Reporter : Dance Henukh
Rote Ndao.sulutnews.com – Tugas utama Disdukcapil adalah mencatat peristiwa kependudukan penting guna menjamin status hukum warga. Namun, kinerja Disdukcapil Rote Ndao kini disorot tajam karena dugaan penerbitan dokumen palsu.

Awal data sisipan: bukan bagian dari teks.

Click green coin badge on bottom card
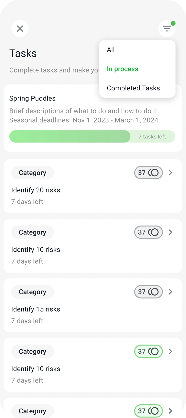The image size is (186, 418). pyautogui.click(x=148, y=411)
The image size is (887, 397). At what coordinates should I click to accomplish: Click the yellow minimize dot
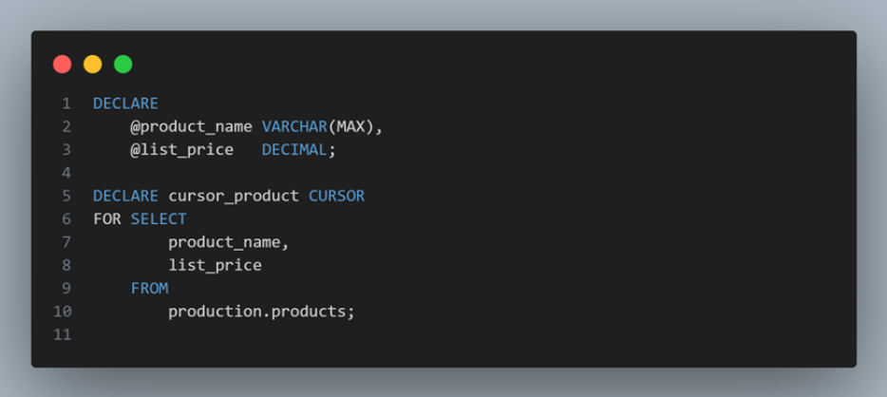[x=92, y=65]
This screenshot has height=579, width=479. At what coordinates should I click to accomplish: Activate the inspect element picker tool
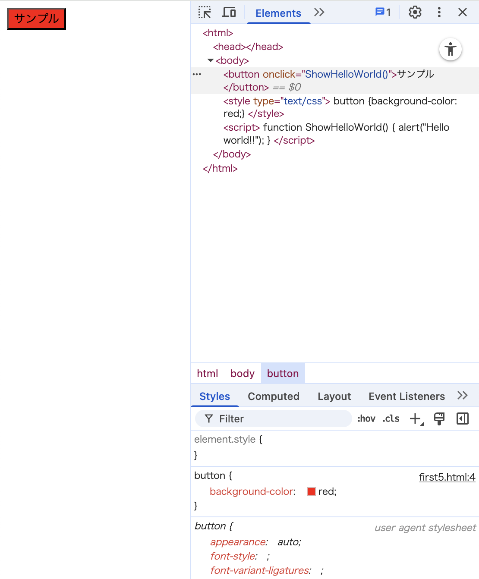coord(205,13)
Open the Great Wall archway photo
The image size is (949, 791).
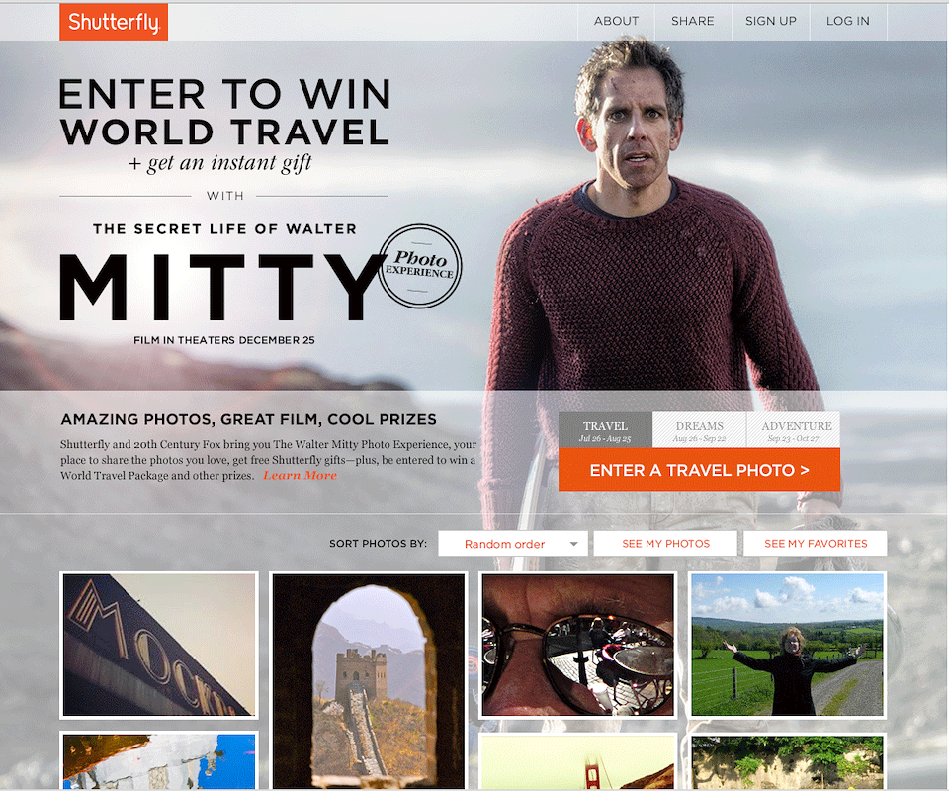tap(369, 681)
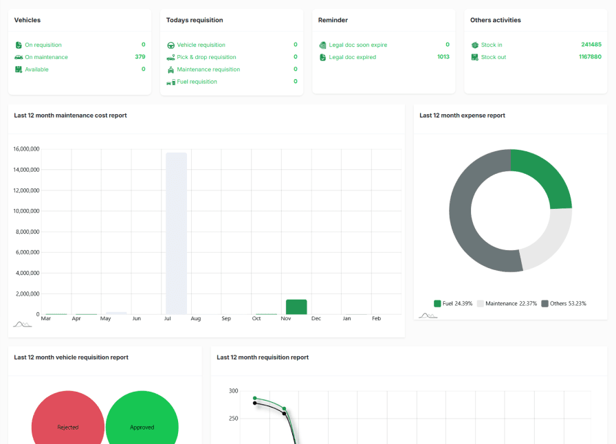
Task: Click the green Fuel legend color swatch
Action: 437,303
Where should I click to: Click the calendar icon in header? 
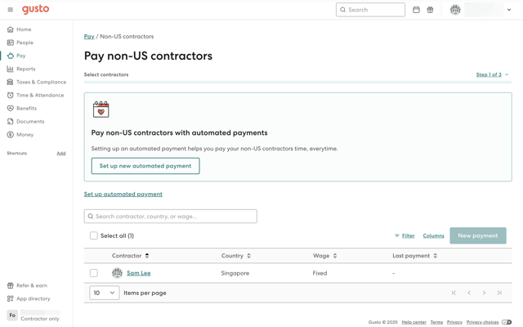tap(416, 10)
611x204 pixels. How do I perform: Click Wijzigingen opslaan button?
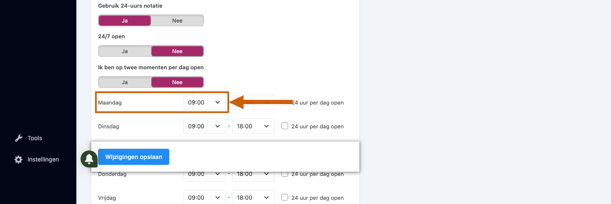134,157
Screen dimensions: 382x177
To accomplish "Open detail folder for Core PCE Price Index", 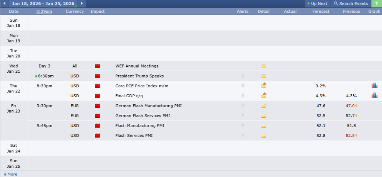I will click(263, 86).
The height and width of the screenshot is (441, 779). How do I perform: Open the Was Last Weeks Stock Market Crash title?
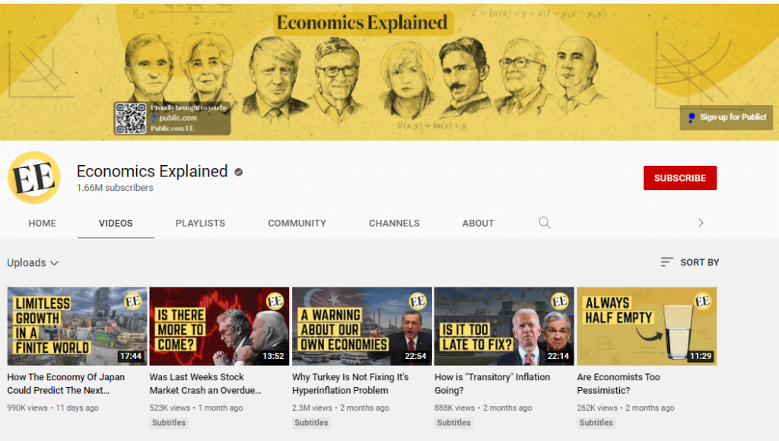[205, 383]
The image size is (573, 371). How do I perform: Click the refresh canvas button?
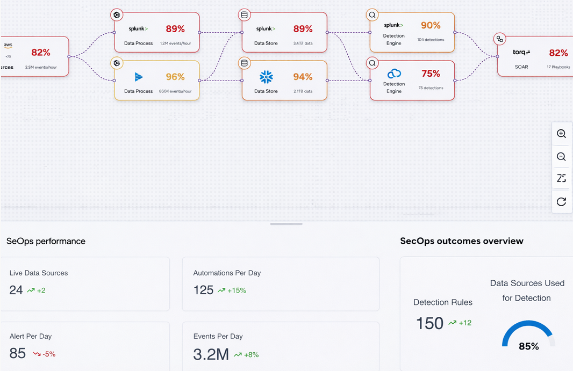click(561, 202)
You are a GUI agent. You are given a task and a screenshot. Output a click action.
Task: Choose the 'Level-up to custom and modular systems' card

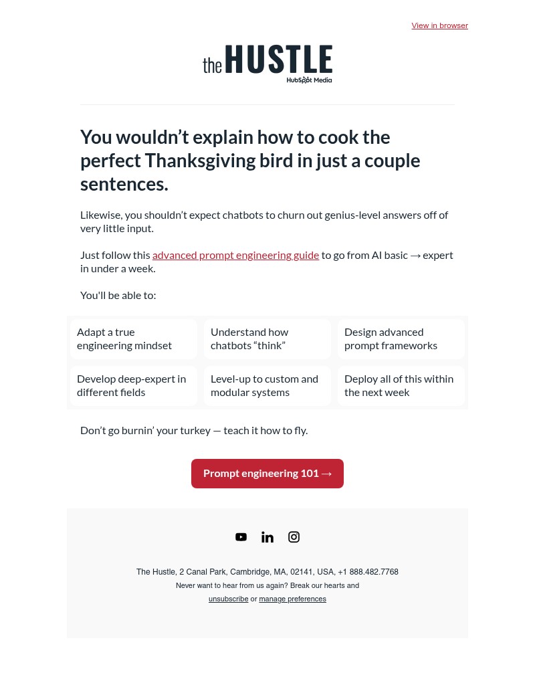tap(267, 385)
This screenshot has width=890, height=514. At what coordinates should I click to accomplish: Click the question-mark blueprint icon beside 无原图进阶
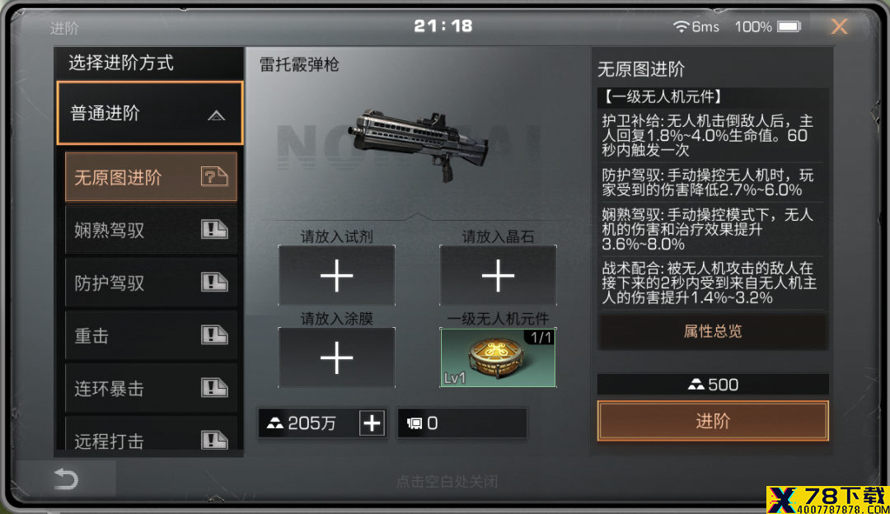point(214,177)
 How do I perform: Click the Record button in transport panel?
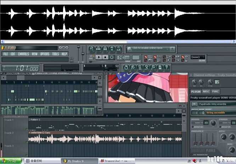(x=112, y=57)
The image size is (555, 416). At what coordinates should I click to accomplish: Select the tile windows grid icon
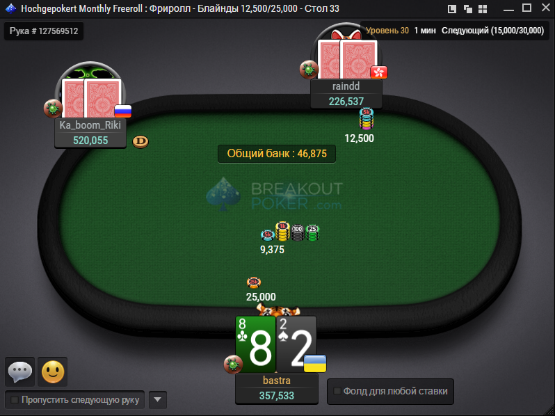[483, 9]
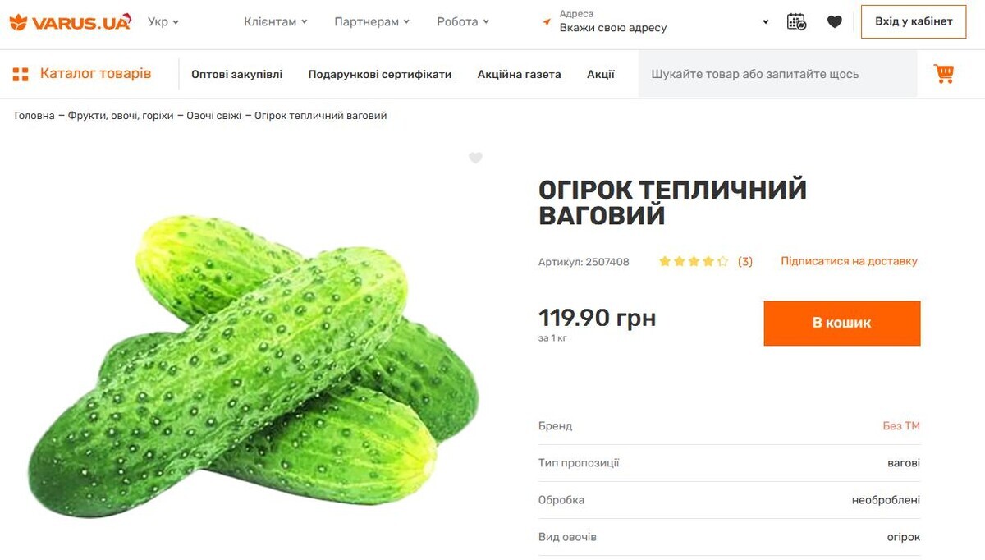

Prof. Ir. Yusuf Leonard Henuk, Ph.D., CPL., CPT, pimpinan ATKI & PARTNERS Jakarta, meminta pembatalan dokumen tidak sah tersebut. Beliau memberikan bantuan hukum gratis kepada dua warga Desa Nggelodae, Kecamatan Rote Selatan, pendukung setia pasangan calon Ita–Esa.
Ada dua kasus utama:
1. Arnoldus Sinlae: Korban penyerobotan tanah oleh Erna Koanak-Sinlae, yang diduga menggunakan dokumen administrasi tidak sah.
2. Ekarmus Liu: Menuntut pembatalan sertifikat kematian atas nama Selfince Bako. Faktanya, Selfince masih hidup dan telah menikah ulang di Kolbano, TTS, namun dicatat meninggal dunia di dokumen resmi Rote Ndao.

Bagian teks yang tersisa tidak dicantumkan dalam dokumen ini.